Trimmed means analysis#
In clinical trials, some patients may discontinue the randomized treatment due to lack of efficacy or toxicity, which can be considered as intercurrent event (ICE) under the ICH E9 framework. To handle such ICE, one can use the composite strategy, whereby one somehow incorporates the occurrence of the ICE into the definition of the outcome or endpoint variable.
when the outcome is binary, this approach is relative straightforward, for those experienced an ICE due to the above reasons, their endpoint value is set to the category or level which constitutes a bad outcome. Hence we lump together patients who experienced the intercurrent event with those that did not but which had a bad outcome nevertheless.
When the endpoint is continuous, applying the composite strategy is harder, i.e. whcih value should be assign for those patients with ICE?
[Permutt and Li, 2017] proposed a trimmed means approach to answering this question.

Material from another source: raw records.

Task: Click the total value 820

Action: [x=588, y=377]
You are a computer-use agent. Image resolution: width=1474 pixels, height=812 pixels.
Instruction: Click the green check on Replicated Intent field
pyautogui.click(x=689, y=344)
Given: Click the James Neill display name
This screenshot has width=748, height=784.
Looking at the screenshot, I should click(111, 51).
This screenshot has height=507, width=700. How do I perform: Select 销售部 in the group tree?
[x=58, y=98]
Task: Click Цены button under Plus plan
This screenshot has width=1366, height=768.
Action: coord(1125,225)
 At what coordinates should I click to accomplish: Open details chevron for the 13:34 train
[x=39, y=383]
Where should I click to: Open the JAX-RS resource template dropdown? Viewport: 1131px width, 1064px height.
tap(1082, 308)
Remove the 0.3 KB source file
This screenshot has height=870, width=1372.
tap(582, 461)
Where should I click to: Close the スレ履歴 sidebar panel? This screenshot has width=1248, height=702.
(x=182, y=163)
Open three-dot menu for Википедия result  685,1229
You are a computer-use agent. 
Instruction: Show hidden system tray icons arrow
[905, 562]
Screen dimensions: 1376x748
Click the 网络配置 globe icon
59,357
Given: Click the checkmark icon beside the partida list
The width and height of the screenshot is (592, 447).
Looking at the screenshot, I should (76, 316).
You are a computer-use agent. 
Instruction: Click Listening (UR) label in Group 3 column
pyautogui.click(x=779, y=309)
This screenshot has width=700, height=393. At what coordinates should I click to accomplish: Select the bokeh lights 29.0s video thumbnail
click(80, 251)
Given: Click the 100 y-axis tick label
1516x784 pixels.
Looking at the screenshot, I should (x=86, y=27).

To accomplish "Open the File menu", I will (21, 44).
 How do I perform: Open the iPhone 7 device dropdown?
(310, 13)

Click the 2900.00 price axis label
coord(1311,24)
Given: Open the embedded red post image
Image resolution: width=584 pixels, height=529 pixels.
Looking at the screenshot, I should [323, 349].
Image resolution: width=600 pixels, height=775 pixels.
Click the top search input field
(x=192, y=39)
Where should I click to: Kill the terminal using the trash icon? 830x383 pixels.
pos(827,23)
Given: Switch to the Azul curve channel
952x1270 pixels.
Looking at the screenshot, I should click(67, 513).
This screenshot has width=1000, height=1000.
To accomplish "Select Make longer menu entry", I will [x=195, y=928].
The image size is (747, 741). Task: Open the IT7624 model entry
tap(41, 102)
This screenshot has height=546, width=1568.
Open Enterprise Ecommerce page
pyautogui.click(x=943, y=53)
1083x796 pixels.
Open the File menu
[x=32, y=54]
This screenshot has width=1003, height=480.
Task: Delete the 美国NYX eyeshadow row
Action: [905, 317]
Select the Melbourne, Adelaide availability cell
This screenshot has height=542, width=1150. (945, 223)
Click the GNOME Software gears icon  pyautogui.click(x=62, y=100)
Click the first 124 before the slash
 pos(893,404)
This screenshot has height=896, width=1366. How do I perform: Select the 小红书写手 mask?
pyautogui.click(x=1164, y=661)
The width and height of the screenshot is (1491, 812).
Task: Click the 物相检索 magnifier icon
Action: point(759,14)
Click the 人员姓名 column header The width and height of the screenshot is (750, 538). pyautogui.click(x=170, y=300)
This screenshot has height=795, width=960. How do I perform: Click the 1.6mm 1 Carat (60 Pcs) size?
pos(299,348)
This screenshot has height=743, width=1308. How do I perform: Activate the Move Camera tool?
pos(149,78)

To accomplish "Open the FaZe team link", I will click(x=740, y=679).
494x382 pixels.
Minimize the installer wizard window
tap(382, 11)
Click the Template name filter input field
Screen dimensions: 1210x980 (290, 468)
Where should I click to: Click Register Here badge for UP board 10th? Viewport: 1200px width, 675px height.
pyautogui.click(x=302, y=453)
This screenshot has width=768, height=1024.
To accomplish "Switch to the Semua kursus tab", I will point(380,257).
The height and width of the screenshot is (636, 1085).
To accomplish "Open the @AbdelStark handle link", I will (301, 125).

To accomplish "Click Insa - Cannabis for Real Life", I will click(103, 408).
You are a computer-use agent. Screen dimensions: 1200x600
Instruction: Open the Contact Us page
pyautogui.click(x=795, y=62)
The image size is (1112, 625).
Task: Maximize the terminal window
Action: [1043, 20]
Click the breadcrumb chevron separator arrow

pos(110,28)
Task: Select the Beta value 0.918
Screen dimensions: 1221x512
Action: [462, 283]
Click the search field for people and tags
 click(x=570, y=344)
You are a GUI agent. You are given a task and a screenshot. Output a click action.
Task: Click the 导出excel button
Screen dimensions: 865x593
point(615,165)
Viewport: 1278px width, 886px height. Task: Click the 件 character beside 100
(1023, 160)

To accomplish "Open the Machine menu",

Patients who experience the ICE are assigned a very bad value (e.g. the worst value possible for the variable) for the outcome, with the justification that the ICE occurring constitutes a bad outcome (in a general sense) for the patient. It does not matter precisely what value is assigned, because in the next step we trim (delete) the worst \(x\%\) of patients from treatment group.
Thus as long as the very bad value is so bad that we are guaranteed the patients assigned this value are trimmed (excluded), it doesn’t matter precisely what the value is. We then calculate the difference in means (difference in trimmed means) between the two treatment groups.
Thomas Permutt and Feng Li. Trimmed means for symptom trials with dropouts. Pharmaceutical statistics, 16(1):20–28, 2017.